Camp Life: The days got hotter and the water would be roaring. In the evenings, boulders would be rolling down the river making so much noise we'd have to shout across the camp fire. Some nights, whole trees would float on by. It looked like we wouldn't be crossing Caldwell creek anytime soon. 

Other than that, camp life was pretty easy. Hanging around the fire, eating great food, you know. How many campers make cheesecake over campfire, or asian stirfry?

The Archaeologing: Every morning we'd have breakfast and set off to explore the surroundings. We located and recorded  a variety of sites all while enjoying the fantastic views. 

Some days we had to do Extreme-Archaeology. With the water so high, and our camp located between Caldwell and Bug creek, we were forced to get creative. We made bridges, sometimes with a conveniently washed out tree, other times with four or five long aspen logs lashed together over the deepest parts.

Other days, we'd hike up and down steep gullies  and wade through snow fields.

Although much of the area has been subject to looting, there was no shortage of archaeological material. 

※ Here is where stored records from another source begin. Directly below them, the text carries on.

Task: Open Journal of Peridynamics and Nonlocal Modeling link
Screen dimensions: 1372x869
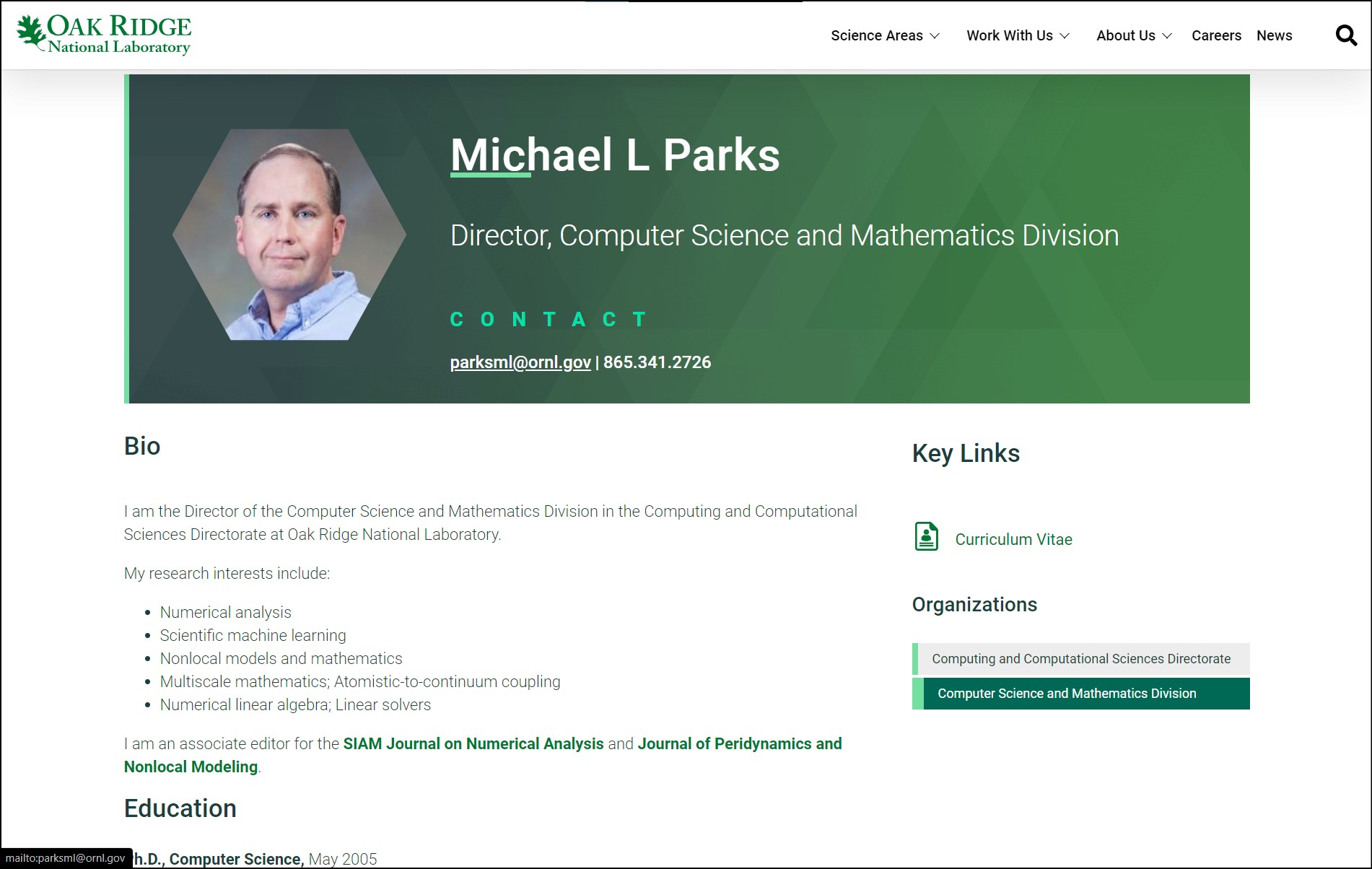Action: point(739,743)
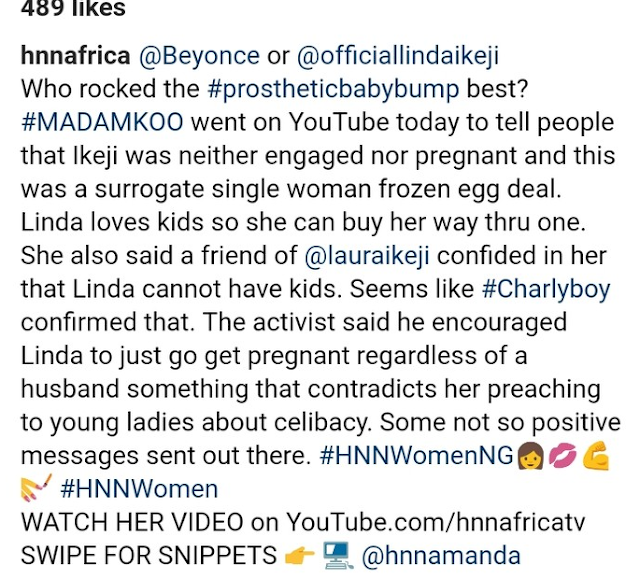Open the #Charlyboy hashtag
Screen dimensions: 640x579
546,290
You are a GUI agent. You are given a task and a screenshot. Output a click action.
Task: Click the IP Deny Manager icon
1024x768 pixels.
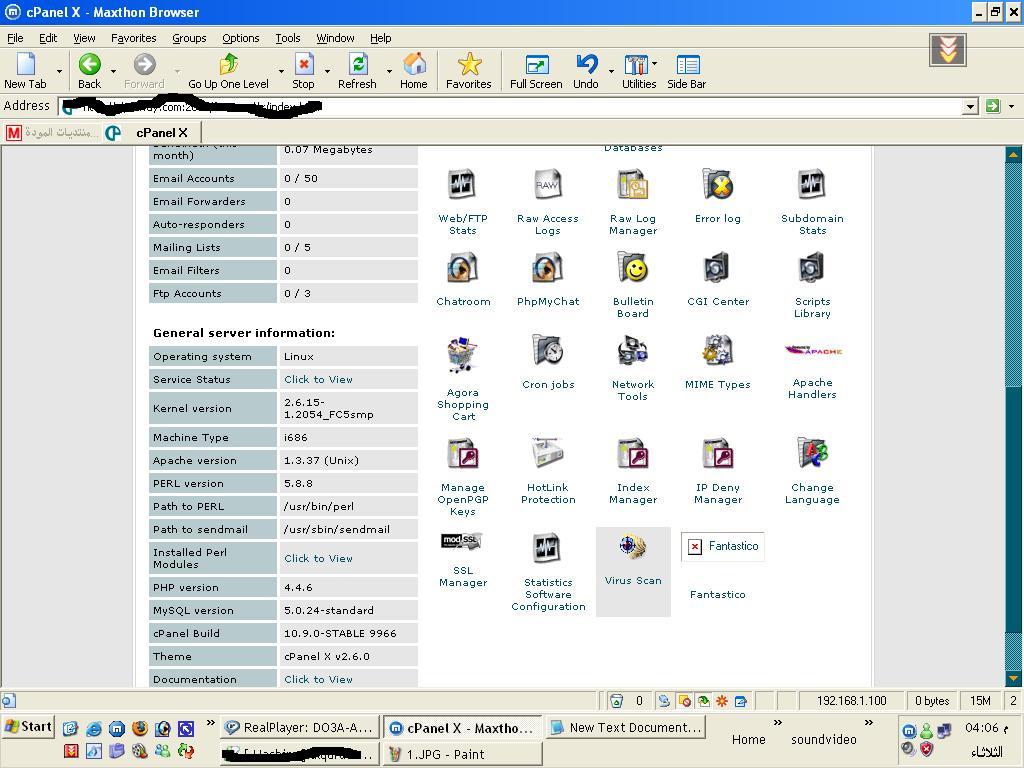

Wildlife: The wildlife, both plant and animal played a large part in our trip.  Tori, on the summer solstice, began a year long ethno-archaeological experiment. He has decided to spend a year eating only a paleo-diet. This means, that he will be eating only plant and animal products that are native to the Greater-Yellowstone area and that he has hunted or gathered himself. It was fun watching T and M going around the mountains collecting a variety of plants for Tori to eat along with some elk meat he brought. For his diet, they even made a special trip to the salt flats in Utah to harvest some salt-lake salt as a seasoning.
Tori and Meredith's horses out in the field next to camp
The best wildlife spotting of our trip was a large gray wolf which ran through the field out by the horses. We only saw the one wolf, but the area was covered in wolf tracks. This track belonged to a particularly large wolf, but we also saw tracks of mama and baby wolf.
Wolf print
As we were in Grizzly territory we all came prepared with our bear spray. While we didn't see any bears during our trip, there were tons of tracks all over the place. 
One very big Grizzly print.
We came across this large pile of torn up sage brush, roots, and chopped up animal bones one day on our hike. Tori explained that when bears make a kill, they often bury the remains in these piles to come back to later. Cool!

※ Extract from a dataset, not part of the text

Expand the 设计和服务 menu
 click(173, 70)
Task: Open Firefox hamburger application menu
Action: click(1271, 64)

Our last day, since the waters were too high to cross safely on foot, we were again ferried across by Tori, and Meredith, and our Packer Heath. Wiggins Fork was so high, that on horseback, the water was to our thighs. 
Heath to the Rescue
It had been an amazing trip, with great archaeological finds. We were dirty and tired and ready for showers and clean beds. Although we were a little sad we hadn't seen any bears on the trip, as we crossed over Togwotee Pass homeward bound, we saw a mama Grizzly and her little cub, wandering around right on the side of the road.